Once again showing that the company's priorities have shifted since the pandemic began, Uber has just purchased Boston-based booze-delivery app Drizly, so that you can make sure to get a side whiskey brought to your door with your burger and fries.

Uber announced Tuesday morning that it has entered into a deal to buy nine-year-old Drizly for $1.1 billion in cash and stock, and while Drizly will remain a standalone app for now, much like Postmates it is likely to be subsumed into the UberEats universe before long. According to the announcement, Drizly will become a wholly owned subsidiary of Uber and later be integrated into Uber Eats.

Drizly, which has a presence in 1,400 cities, partners with local merchants to sell their alcohol, much like competitors Saucey and Minibar.

Uber expects 90% of the purchase price of Drizly to be coming in stock.

"Wherever you want to go and whatever you need to get, our goal at Uber is to make people’s lives a little bit easier. That’s why we’ve been branching into new categories like groceries, prescriptions, and, now, alcohol," says Uber CEO Dara Khosrowshahi in a statement.

Khosrowshahi went on to say that Drizly had increased its bookings 300% year over year since its founding in 2012. Drizly also reportedly had as much of a banner year in 2020 as other delivery services — Liz Paquette, head of consumer insights at Drizly, told Beverage Dynamics last March that it was seeing between six and ten times its average growth rate in sales.

"We can accelerate that trajectory by exposing Drizly to the Uber audience and expanding its geographic presence into our global footprint in the years ahead," he said.

Uber has done some large-scale pivoting in the past 12 months, after seeing its revenue from its original core business, ride-hailing, decline immensely. As the SF Business Times reports, Uber’s mobility revenues fell 53% to $1.37 billion in the third quarter of 2020. But meanwhile the UberEats delivery business grew 125% to $1.45 billion.

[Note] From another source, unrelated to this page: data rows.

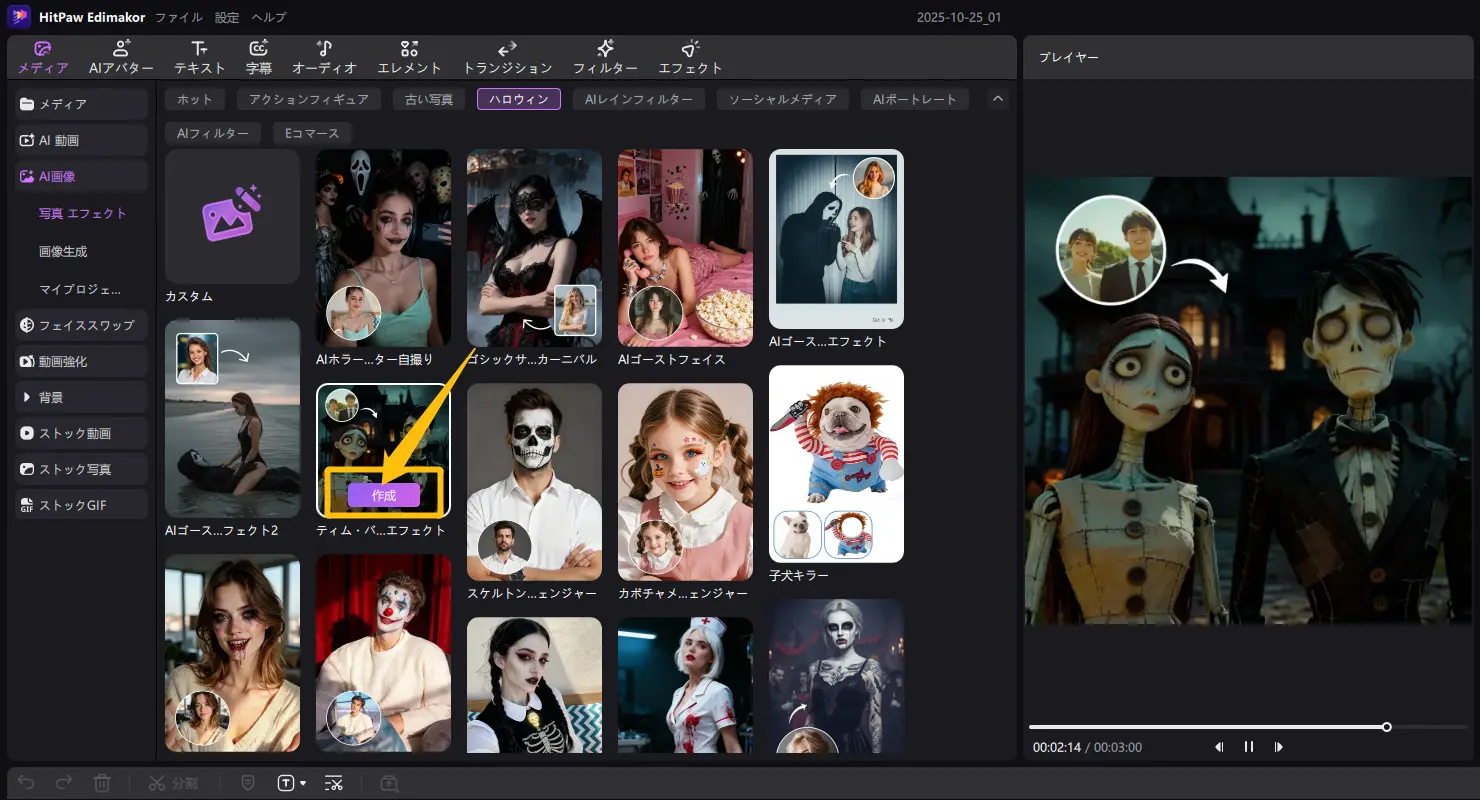Image resolution: width=1480 pixels, height=800 pixels.
Task: Collapse the category tags with chevron arrow
Action: coord(996,99)
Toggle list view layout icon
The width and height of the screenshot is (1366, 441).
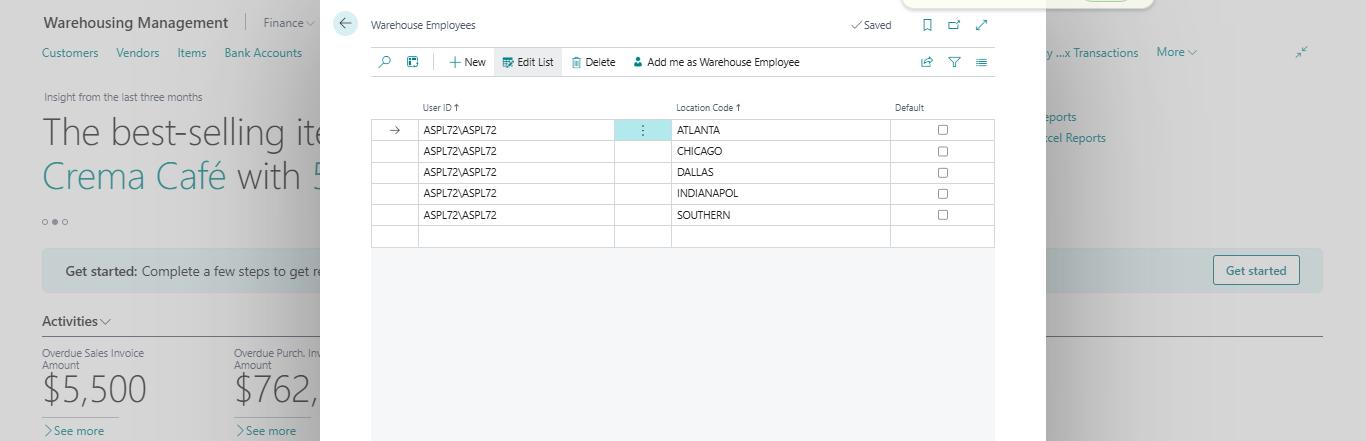981,62
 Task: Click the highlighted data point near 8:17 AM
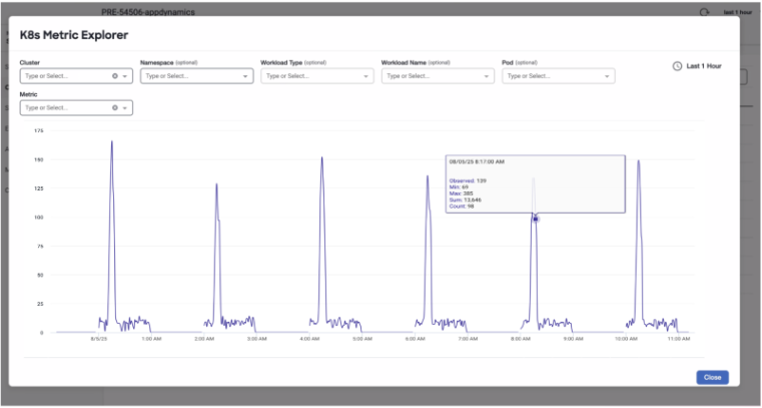click(x=535, y=218)
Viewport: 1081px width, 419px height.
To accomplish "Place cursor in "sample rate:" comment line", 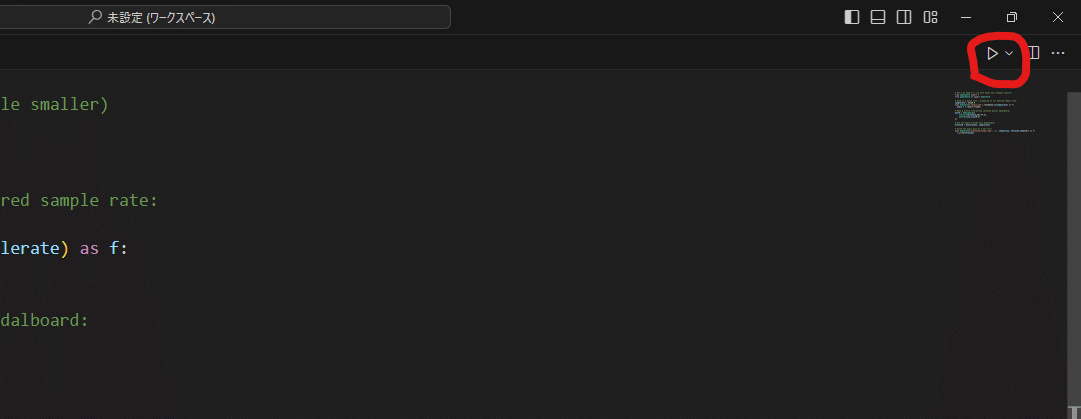I will click(99, 201).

Last summer, Uber followed moves by competitors DoorDash and Grubhub and acquired Postmates in an all-stock deal worth $2.65 billion, furthering the consolidation of the delivery-app world.

Just last week we learned that Uber was laying off 15% of Postmates' staff, around 185 employees, including senior leadership.

As CNN reports, this latest deal finds Uber continuing to shrink its ambitions as a company, focusing on meal and beverage delivery in the near term as it waits for ride-hailing to be more feasible and popular again, post-pandemic. In December, the company sold off its long-cherished self-driving car research division, after spending years of effort and billions of dollars to compete with the likes of Ford and Alphabet.

Also in December, Uber sold off its flying taxi business to Joby Aviation.